On the eve of TIFF, here are the top 15 films I’m most excited to see.

1. Gravity – Alfonso Cuarón (Children of Men, Y Tu Mamá También) directs George Clooney and Sandra Bullock trapped in space. The reviews from Venice were beyond rhapsodic.

2. 12 Years a Slave – Steve McQueen (Hunger, Shame) resurrects a 19th-century memoir, with Chiwetel Ejiofor, Michael Fassbender, Benedict Cumberbatch and Brad Pitt.

3. Prisoners – Quebec director Denis Villeneuve (Incendies) makes his Hollywood debut with an abduction drama starring Jake Gyllenhaal.

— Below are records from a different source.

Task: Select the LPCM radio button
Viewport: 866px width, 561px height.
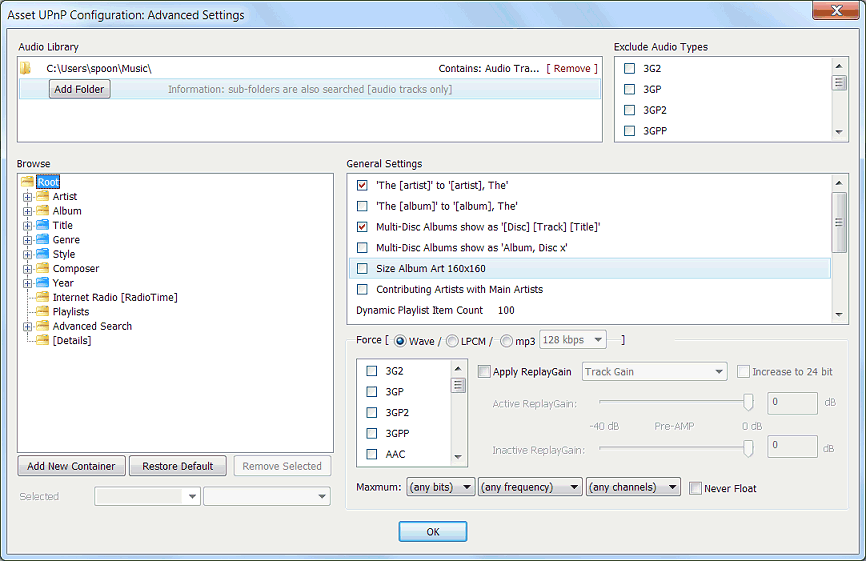Action: pos(452,341)

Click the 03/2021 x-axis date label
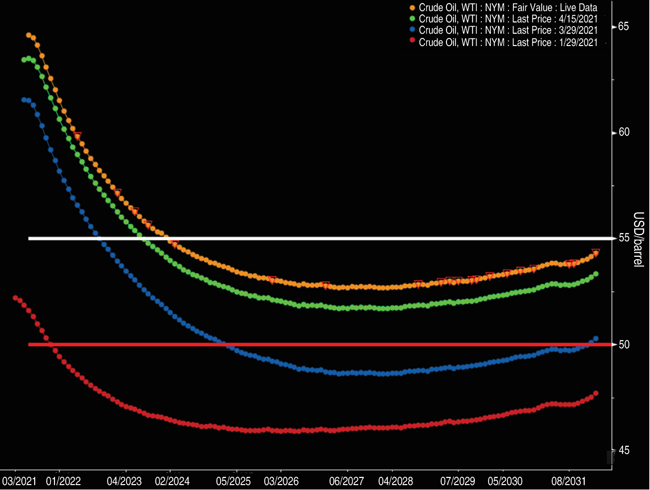[x=18, y=479]
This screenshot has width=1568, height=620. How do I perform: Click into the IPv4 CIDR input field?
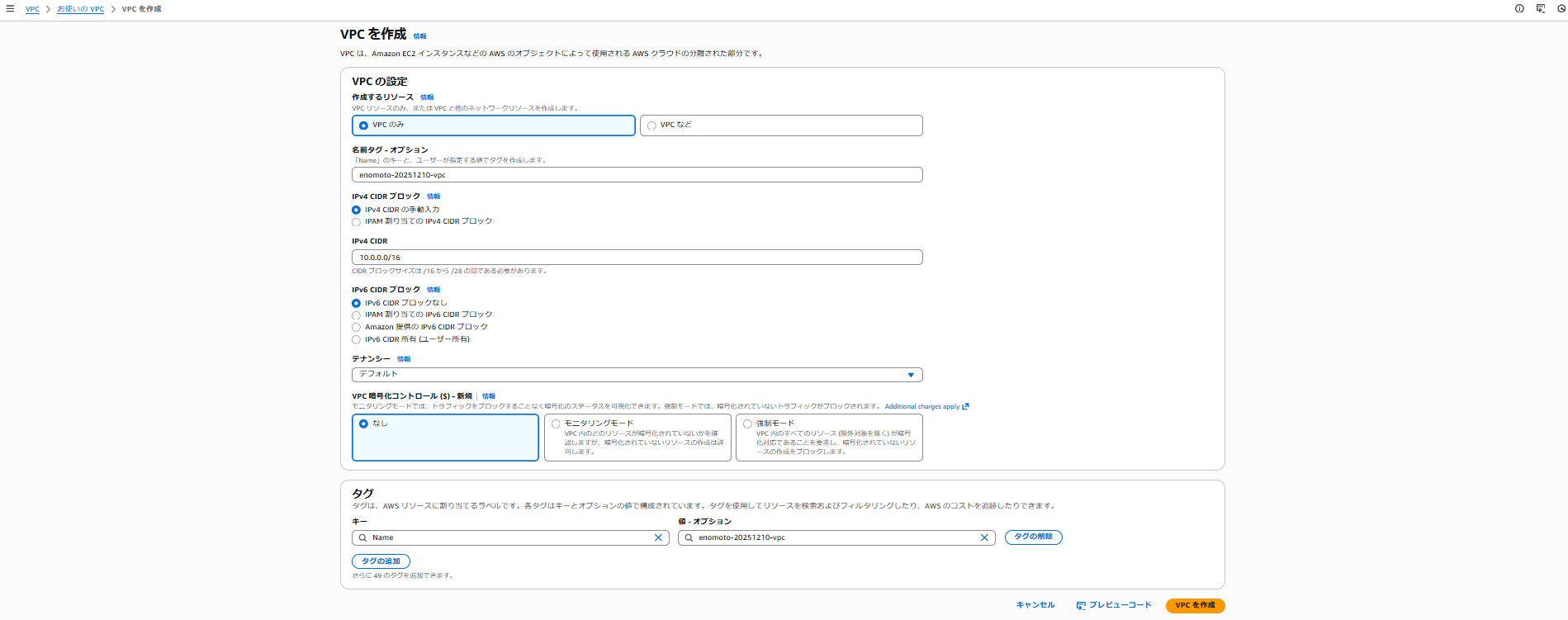637,258
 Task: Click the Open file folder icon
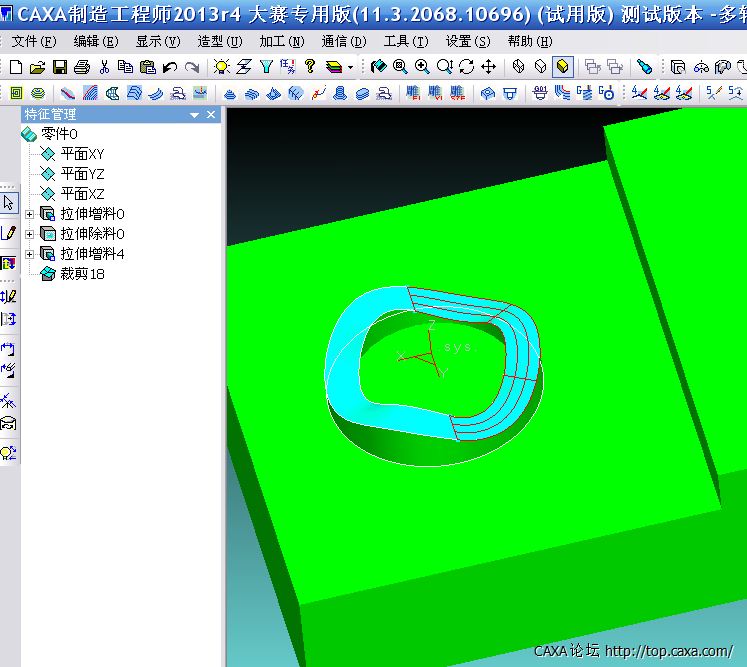click(38, 67)
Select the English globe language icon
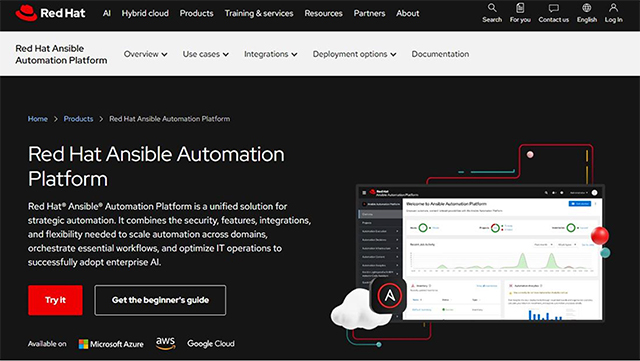The height and width of the screenshot is (361, 640). point(587,8)
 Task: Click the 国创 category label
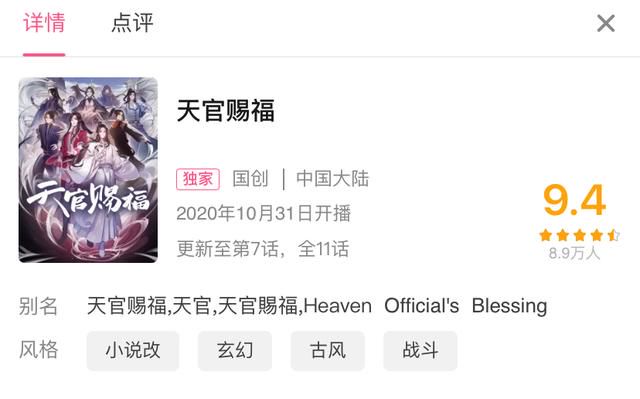coord(250,179)
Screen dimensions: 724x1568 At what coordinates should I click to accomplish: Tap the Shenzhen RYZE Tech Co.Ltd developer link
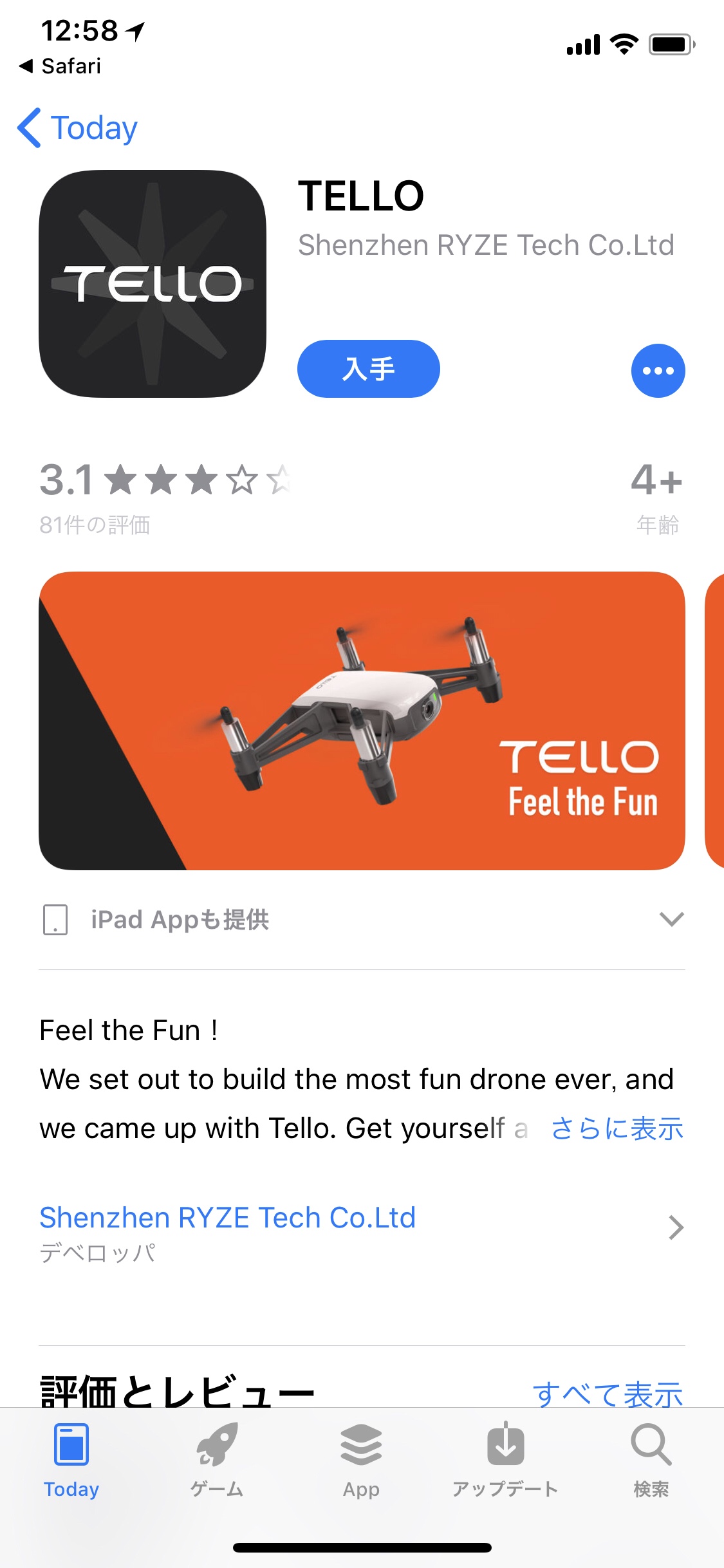[x=227, y=1218]
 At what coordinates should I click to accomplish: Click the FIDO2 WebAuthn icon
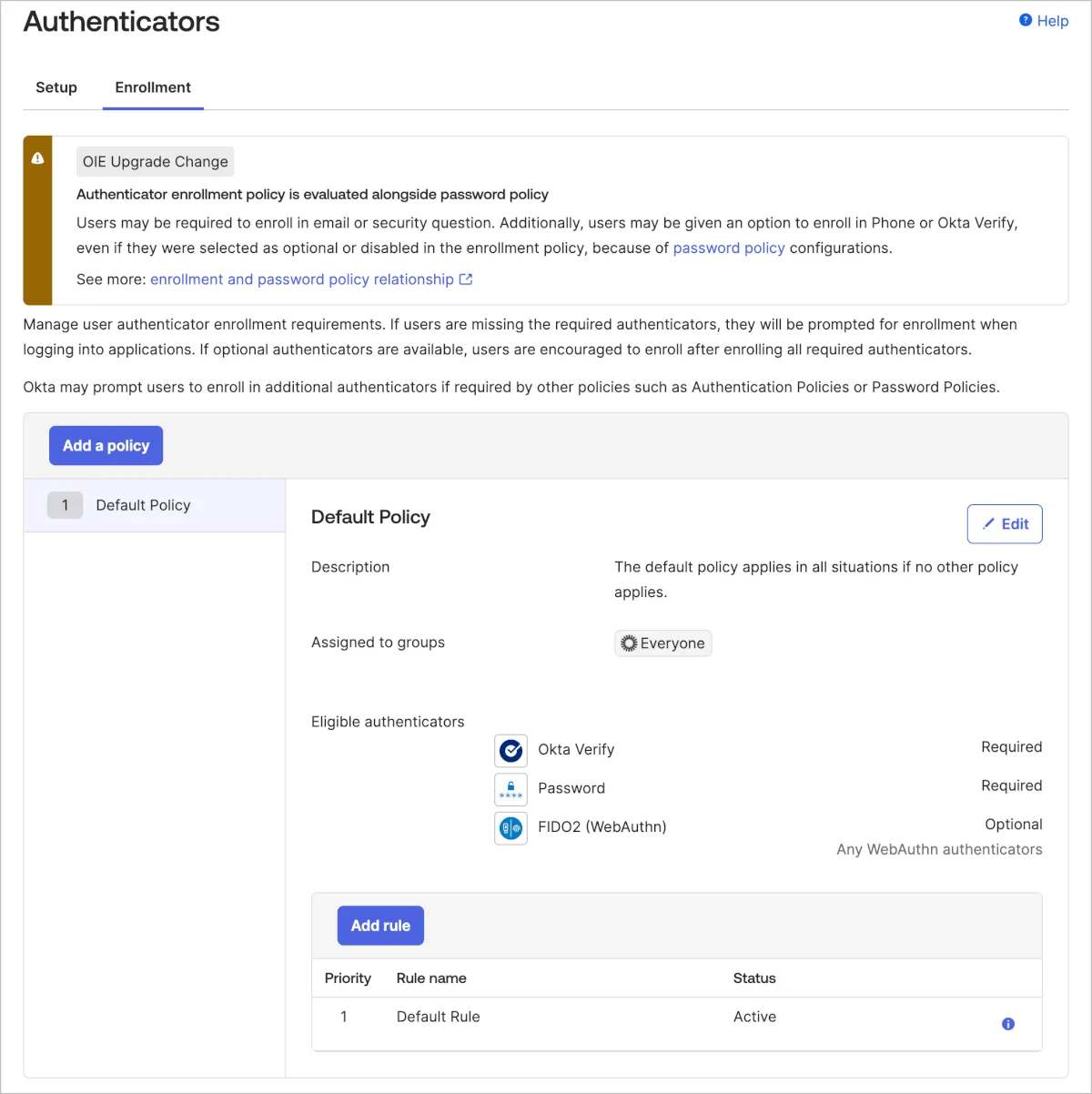tap(511, 828)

4. Mandela: Long Walk to Freedom – Idris Elba portrays Nelson Mandela in a biopic directed by Justin Chadwick.

5. The Square – Jehane Noujaim (Control Room) directs a lavish documentary epic about the revolution in Cairo’s Tahrir Square.

6. The Unknown Known – Once again Errol Morris (The Fog of War) trains his metaphysical magnifying glass on America’s military.  His subject: former U.S. defence secretary Donald Rumsfeld. Morris is the ultimate time-lapse antidote to CNN.

7. Can a Song Save Your Life – John Carney (Once) directs Keira Knightley, Mark Ruffalo and Catherine Keener in a music industry drama about an undiscovered singer and a washed-up producer.

8. All Is By My Side – Outkast’s Andre Benjamin plays Jimi Hendrix in a portrait of the guitarist as a young man, written and directed by John Ridley, who also scripted 12 Years a Slave.

9. The Dallas Buyers Club – Quebec virtuoso Jean-Marc Vallée (The Young Victoria, C.R.A.Z.Y.) directs Matthew McConaughey, Jennifer Garner and Jared Leto in the true story of accidental AIDS activist Ron Woodroof.

10. The F-Word – Daniel Radcliffe and Zoey Kazan star in a romantic comedy by Canada’s Michael Dowse (Goon, FUBAR).

11. Tim’s Vemeer – Illusionists Penn and Teller turn into documentary filmmakers and unravel the mysterious methods behind the photorealist paintings of Dutch master Johannes Vermeer.

12. Belle – Gugu Mbatha-Raw stars in the true story of Dido Elizabeth Belle, the illegitimate, biracial daughter of a Royal Navy admiral in 18th-century Britain.

13. Visitors – This pure spectacle, a black-and-white rhapsody sans dialogue, comes from Geoffrey Reggio, director of the Qatsi trilogy of Koyaanisqatsi, Powaqqatsi, and Naqoyqatsi. It will be screened with members of the Toronto Symphony Orchestra performing a score by Philip Glass. Now that’s something you don’t see every day.

14. Finding Vivian Maier – When Vivian Maier died in 2009 at age 83, she left behind more than 100,000 negatives of her street photography. They were discovered by a 26-year-old amateur historian in Chicago. This film unravels their mystery.

15. The Wind Rises – This animated feature from master Hayao Miyazaki spans decades, inspired by Jiro Horikoshi, designer of Japan’s Zero fighter jet, and the writer Tatsuo Hori.